The researchers combined the databases of the four studies to carry out an individual-patient meta-analysis. The purpose of doing so was to find out if the strategy of using two drugs was inferior to three-drug treatment, regardless of drug, using new US Food and Drug Administration (FDA) guidelines defining when a switch regimen can be considered virologically non-inferior (4% margin of non-inferiority). They also investigated whether any boosted protease inhibitor was inferior to others when used as part of a two-drug regimen.
The total population comprised 1051 people.
At week 48 there was no significant difference in the proportion of people with a viral load below 50 copies/ml (undetectable). 84.7% of people taking dual therapy had viral load < 50 copies/ml compared to 83.2% of people taking a three-drug combination, a difference favouring dual therapy of 1.47% (95% confidence interval -2.9% to 5.8%).
Similarly, there was no difference in the proportion of people who had a detectable viral load (> 50 copies/ml) at week 48 (this measure is used to distinguish between people who had experienced viral rebound and those who had stopped treatment for other reasons). Four per cent of people taking dual therapy and 3.04% of people taking three-drug therapy had a detectable viral load, a difference of 0.9% (95% CI -1.3% to 3.2%).
On both measures examined, the meta-analysis showed much narrower confidence limits than individual clinical trials. The confidence limits represent the upper and lower limits within which the estimate is likely to fall on 95 out of 100 calculations.
The analysis also found no difference in outcome for either measure when the three boosted protease inhibitors used in these studies were compared. Gender and the presence of hepatitis C infection during the study period had no impact on the outcomes.
Asked whether the results of the meta-analysis supported the use of a boosted protease and lamivudine as maintenance therapy, José Perez-Molina said “If they don’t have previous drug resistance or active hepatitis B I think these data are very strong. I think if a drug is not needed we should not use it.”
Resistance after the failure of dual regimens
Although virologic rebound during treatment with a two-drug regimen is rare, it can lead to the development of drug resistance. Professor Vincent Calvez of the Pitie-Salpetriere Hospital, Paris, reported on patterns of drug resistance seen in people who experienced virologic rebound on two-drug regimens (100 people) or three-drug regimens (300 people).
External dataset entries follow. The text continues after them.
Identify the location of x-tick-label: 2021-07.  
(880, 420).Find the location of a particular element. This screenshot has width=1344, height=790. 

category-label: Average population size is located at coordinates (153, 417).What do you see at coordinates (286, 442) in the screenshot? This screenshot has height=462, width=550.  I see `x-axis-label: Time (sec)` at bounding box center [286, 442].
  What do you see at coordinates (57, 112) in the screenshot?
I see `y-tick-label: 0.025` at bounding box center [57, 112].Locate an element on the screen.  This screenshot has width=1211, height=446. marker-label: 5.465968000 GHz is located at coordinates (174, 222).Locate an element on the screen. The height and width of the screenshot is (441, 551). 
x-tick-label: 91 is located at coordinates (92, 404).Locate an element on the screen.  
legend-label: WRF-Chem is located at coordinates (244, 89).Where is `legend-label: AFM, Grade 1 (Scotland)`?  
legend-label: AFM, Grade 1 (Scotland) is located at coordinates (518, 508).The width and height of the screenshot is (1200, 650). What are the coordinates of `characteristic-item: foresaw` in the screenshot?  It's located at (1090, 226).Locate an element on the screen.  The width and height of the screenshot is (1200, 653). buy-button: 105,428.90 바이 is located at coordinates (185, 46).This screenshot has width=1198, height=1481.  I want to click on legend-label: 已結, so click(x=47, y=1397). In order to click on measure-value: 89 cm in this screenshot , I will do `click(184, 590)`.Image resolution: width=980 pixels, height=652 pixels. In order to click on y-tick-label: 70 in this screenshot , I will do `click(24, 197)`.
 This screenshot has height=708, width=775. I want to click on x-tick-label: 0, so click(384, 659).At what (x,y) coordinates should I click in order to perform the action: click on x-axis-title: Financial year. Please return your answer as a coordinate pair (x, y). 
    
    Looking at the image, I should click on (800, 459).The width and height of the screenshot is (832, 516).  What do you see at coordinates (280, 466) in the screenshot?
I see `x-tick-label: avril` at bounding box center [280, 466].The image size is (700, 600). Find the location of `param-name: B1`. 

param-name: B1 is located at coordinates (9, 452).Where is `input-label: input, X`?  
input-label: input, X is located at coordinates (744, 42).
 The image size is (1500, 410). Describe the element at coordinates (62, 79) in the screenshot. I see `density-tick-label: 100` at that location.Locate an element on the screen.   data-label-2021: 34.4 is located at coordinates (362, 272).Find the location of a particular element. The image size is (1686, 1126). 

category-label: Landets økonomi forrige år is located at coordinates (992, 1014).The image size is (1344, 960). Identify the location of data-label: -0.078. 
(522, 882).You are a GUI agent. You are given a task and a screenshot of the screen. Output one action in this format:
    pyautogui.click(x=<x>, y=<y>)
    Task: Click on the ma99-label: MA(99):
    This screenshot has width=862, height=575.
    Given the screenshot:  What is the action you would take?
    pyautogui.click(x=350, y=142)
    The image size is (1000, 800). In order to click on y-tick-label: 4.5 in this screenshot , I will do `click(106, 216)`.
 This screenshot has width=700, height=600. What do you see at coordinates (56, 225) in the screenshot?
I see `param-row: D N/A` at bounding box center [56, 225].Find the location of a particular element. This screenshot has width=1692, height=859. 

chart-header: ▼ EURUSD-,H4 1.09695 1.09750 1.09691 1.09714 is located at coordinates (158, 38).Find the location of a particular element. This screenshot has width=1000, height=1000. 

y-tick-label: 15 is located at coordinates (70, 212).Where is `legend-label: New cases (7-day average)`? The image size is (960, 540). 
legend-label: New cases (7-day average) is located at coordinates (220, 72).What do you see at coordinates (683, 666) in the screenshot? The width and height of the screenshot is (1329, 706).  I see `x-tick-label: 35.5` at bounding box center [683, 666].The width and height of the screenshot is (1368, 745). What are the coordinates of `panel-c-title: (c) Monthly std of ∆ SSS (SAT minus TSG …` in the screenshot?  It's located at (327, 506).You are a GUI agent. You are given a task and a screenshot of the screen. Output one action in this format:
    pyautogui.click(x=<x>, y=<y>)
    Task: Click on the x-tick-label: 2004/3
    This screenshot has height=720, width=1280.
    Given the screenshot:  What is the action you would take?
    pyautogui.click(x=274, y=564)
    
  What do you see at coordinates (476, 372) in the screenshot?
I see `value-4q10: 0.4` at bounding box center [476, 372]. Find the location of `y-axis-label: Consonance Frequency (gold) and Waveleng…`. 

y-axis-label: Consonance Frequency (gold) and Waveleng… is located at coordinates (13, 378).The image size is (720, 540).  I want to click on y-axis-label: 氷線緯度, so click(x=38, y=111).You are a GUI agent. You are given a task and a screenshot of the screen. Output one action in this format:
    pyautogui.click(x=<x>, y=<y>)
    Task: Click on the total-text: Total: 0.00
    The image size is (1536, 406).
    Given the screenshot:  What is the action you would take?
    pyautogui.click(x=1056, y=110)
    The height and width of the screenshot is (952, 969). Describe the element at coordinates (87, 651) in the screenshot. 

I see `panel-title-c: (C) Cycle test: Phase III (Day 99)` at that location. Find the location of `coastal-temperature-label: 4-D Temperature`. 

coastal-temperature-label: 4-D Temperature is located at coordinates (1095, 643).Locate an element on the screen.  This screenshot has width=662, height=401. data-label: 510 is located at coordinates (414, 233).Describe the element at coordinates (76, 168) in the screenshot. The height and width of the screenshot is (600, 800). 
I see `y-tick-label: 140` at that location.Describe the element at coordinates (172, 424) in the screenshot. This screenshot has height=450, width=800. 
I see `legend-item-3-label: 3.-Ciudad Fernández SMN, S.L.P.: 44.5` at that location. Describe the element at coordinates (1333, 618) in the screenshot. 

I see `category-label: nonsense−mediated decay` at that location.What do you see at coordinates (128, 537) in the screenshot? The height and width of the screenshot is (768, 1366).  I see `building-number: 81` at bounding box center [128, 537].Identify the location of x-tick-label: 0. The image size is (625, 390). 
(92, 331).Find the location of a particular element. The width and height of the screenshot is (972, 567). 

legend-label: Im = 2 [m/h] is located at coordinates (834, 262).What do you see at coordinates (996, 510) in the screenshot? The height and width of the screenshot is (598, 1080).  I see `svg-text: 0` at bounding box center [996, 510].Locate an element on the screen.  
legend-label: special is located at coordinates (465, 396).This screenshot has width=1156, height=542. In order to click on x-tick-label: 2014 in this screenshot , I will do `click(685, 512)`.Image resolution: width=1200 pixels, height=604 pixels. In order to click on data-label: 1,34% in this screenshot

Lamivudine resistance occurred most frequently after the failure of a two-drug regimen consisting of dolutegravir and lamivudine or lopinavir/ritonavir and lamivudine (33% and 21% of virologic rebound patients respectively).
Resistance to a non-nucleoside reverse transcriptase inhibitor (NNRTI) occurred in between one-third and half of patients after the failure of an NNRTI-containing regimen. Although numbers were small, NNRTI resistance occurred more often after the failure of a three-drug regimen in combination with two NRTIs than when an NNRTI was combined with an integrase inhibitor.
Resistance to a boosted protease inhibitor was rare; only 14 out of 172 virologic failures in people taking a boosted protease inhibitor resulted in the development of resistance to a protease inhibitor. In contrast 50 out of 121 virologic failures on an NNRTI-containing regimen resulted in resistance to an NNRTI.